“LIFE WOULD BE PERFECT IF I LIVED IN THAT HOUSE,” by Meghan Daum, Alfred A. Knopf, 256 pages, $24.95
This timely memoir captures a Los Angeles Times columnist's restless need to find the perfect place of her own, before the free-falling housing market turned the real estate dreams of many Americans into nightmares of "home moanership."
Well before the economy soured, Meghan Daum was obsessed with securing the letter-perfect pad, thinking that with the right address, an ideal life would somehow magically fall into place for her.
Spoiler alert! It doesn't happen, not even after the giddy thrill of spending nearly all her hard-earned savings in 2004 to secure a 900-square-foot bungalow in the Echo Park area of Los Angeles with a garage that "bore a close resemblance to the ruins of Pompeii."
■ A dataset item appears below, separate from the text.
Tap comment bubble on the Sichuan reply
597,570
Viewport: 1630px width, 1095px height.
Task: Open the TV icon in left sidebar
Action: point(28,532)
But before putting money in escrow in her mid-30s, Daum had plenty of real estate flings, continuously coupled with a nagging malaise. There were all those open houses she went to as a child, the string of dissatisfying dorm rooms in college, the fixation over a prewar Manhattan apartment that somehow morphed into a mania for a farmhouse on a windswept prairie.
Here's how she distills her zeal for real estate in the prologue: "It's the story of how I came to care more about owning a house than committing to a partner or doing my job or even the ostensibly obvious fact that the sun would rise and set regardless of whether my name was on a mortgage."
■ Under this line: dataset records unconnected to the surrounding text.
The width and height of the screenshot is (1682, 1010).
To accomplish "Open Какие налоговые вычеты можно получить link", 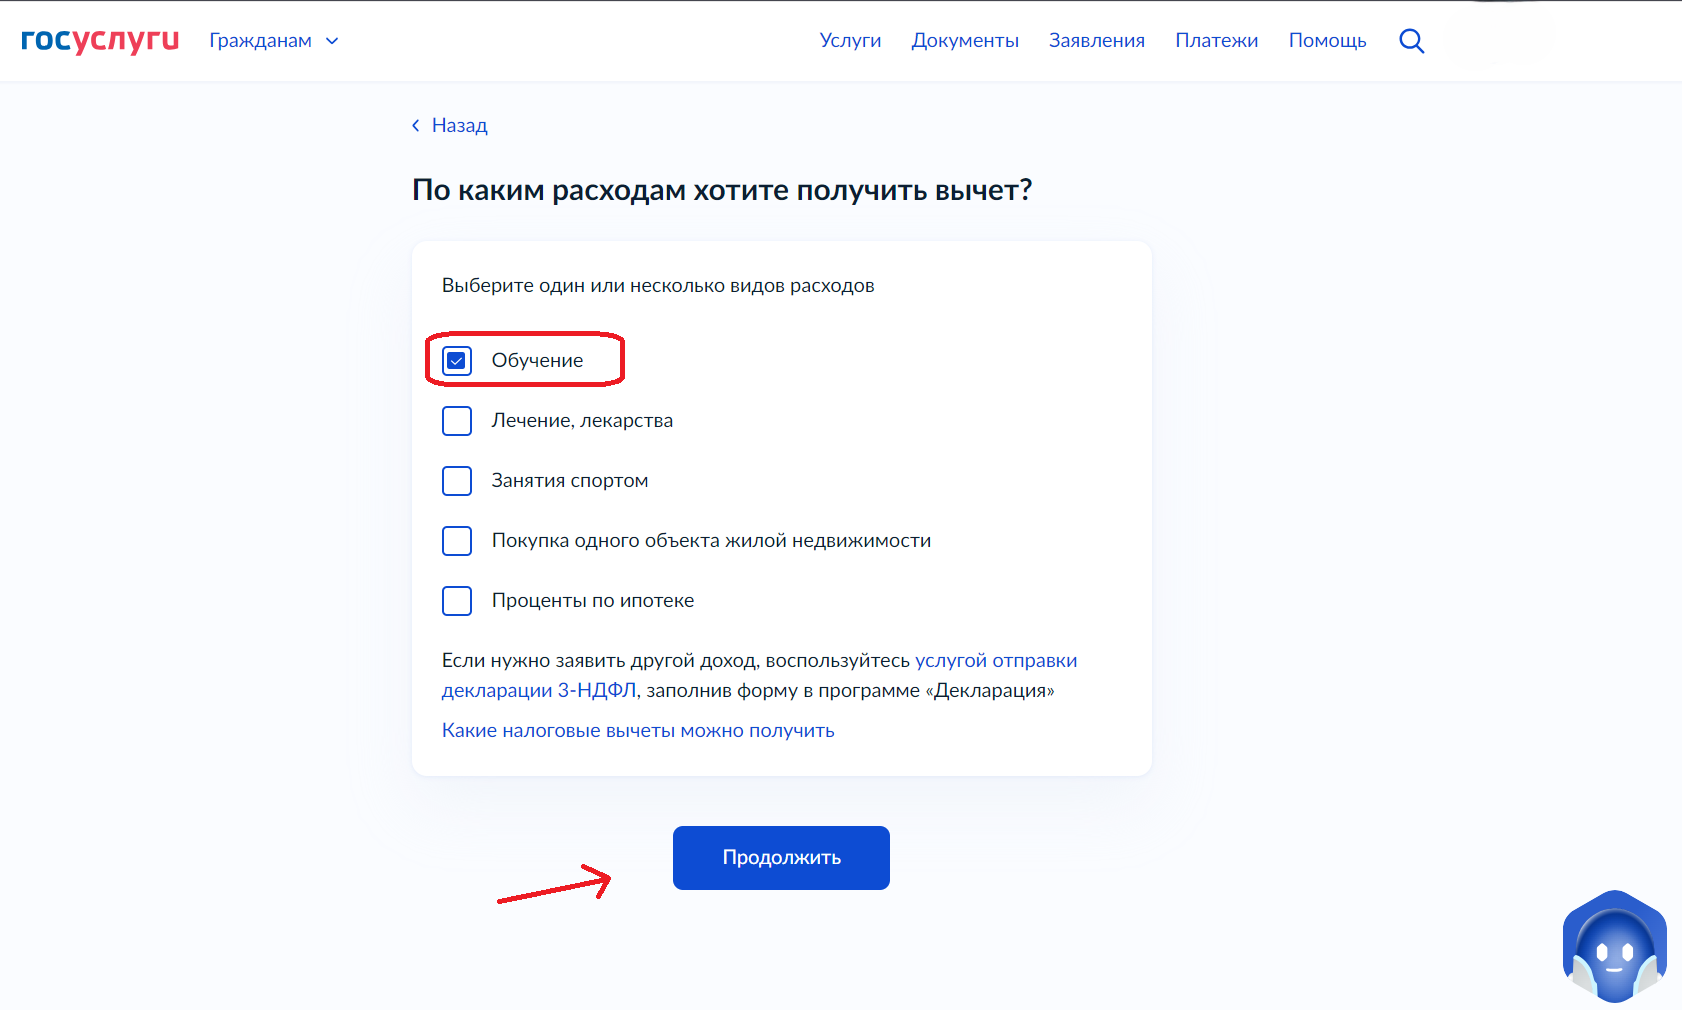I will (638, 730).
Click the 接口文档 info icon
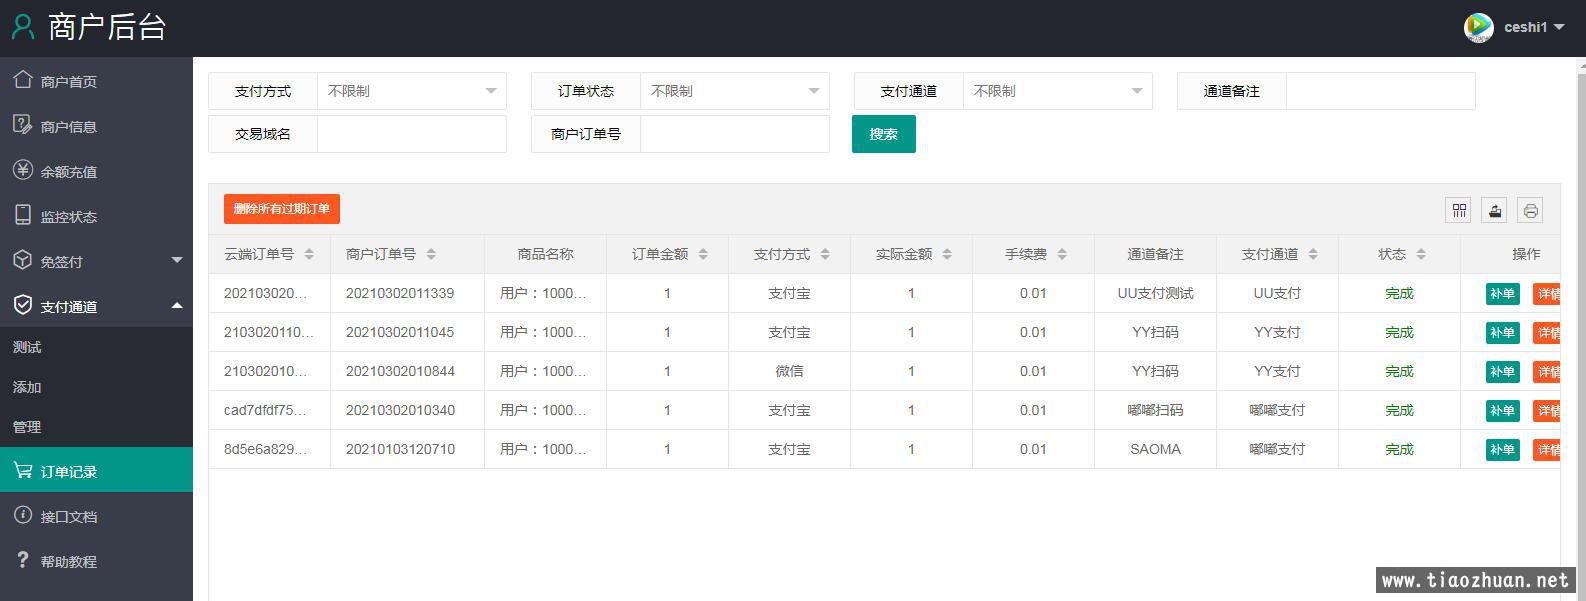 (23, 515)
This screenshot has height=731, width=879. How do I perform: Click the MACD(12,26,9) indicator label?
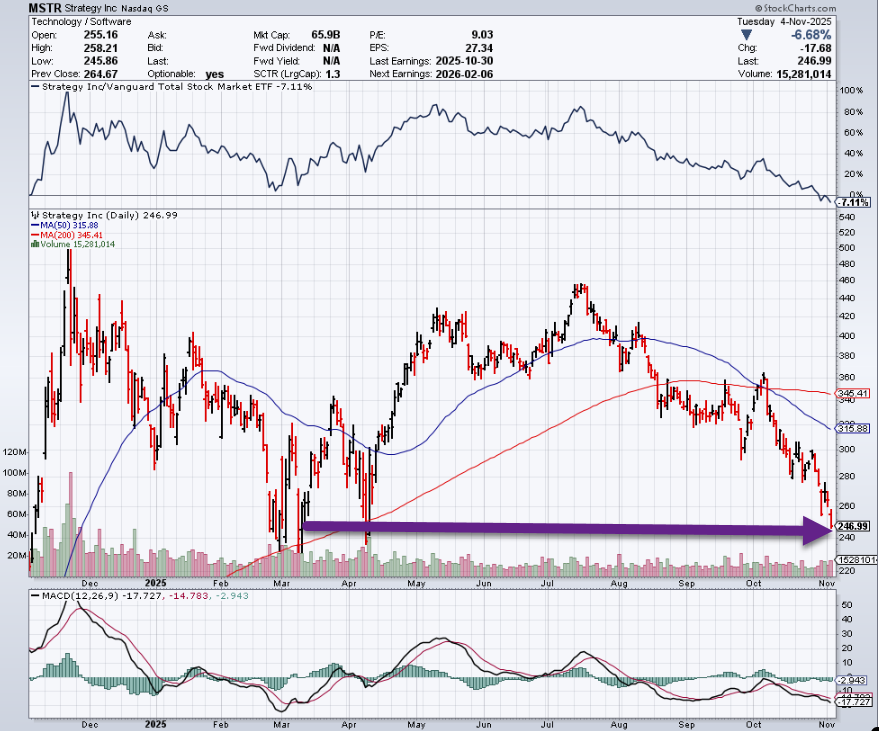point(76,597)
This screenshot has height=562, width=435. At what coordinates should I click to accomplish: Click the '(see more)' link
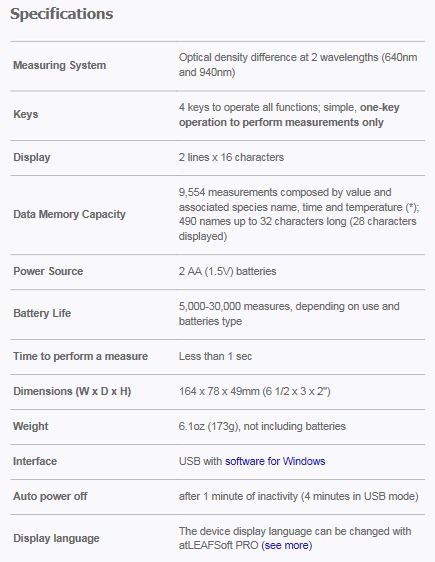[x=287, y=546]
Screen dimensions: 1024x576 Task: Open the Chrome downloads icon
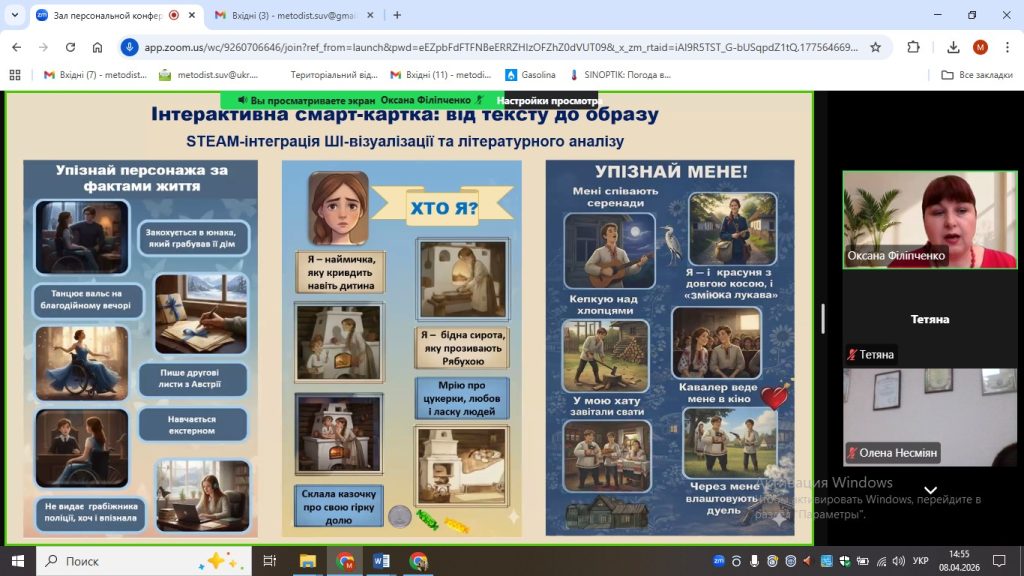[953, 47]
Even the briefest of glances at a home decor magazine or HGTV — a home and gardening TV channel where granite kitchen countertops and "open concept" living rooms are spoken about with animated reverence — will make clear that Daum is far from alone.
She vividly recalls how her housing compulsions and all their accompanying fantasies repeatedly had her riding a crazy-making pendulum.
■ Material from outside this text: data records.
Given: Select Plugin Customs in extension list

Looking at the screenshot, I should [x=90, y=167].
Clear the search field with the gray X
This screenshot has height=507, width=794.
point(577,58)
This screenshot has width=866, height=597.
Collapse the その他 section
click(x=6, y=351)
What makes it all work is that Daum happens to be a fine writer — candid, reflective, stylish, fun and a bit prickly. Throughout the book, she offers an unflinching portrayal of her anxieties and her aspirations.
Here's how she describes the eros of real estate: "Like a new lover, a new house opens a floodgate of anticipation and trepidation and terrifying expectations fused with dreamy distractions. ... Granted, you're buying curtains and dish drainers and wastebaskets instead of getting manicures and buying lingerie, but the adrenaline rush is shockingly similar: You close your eyes at night and see only your new kitchen; you meet your friends for lunch and can speak only of your closet space."
When she finally realizes that a house is not what will make her whole, you can't help but breathe a sigh of relief.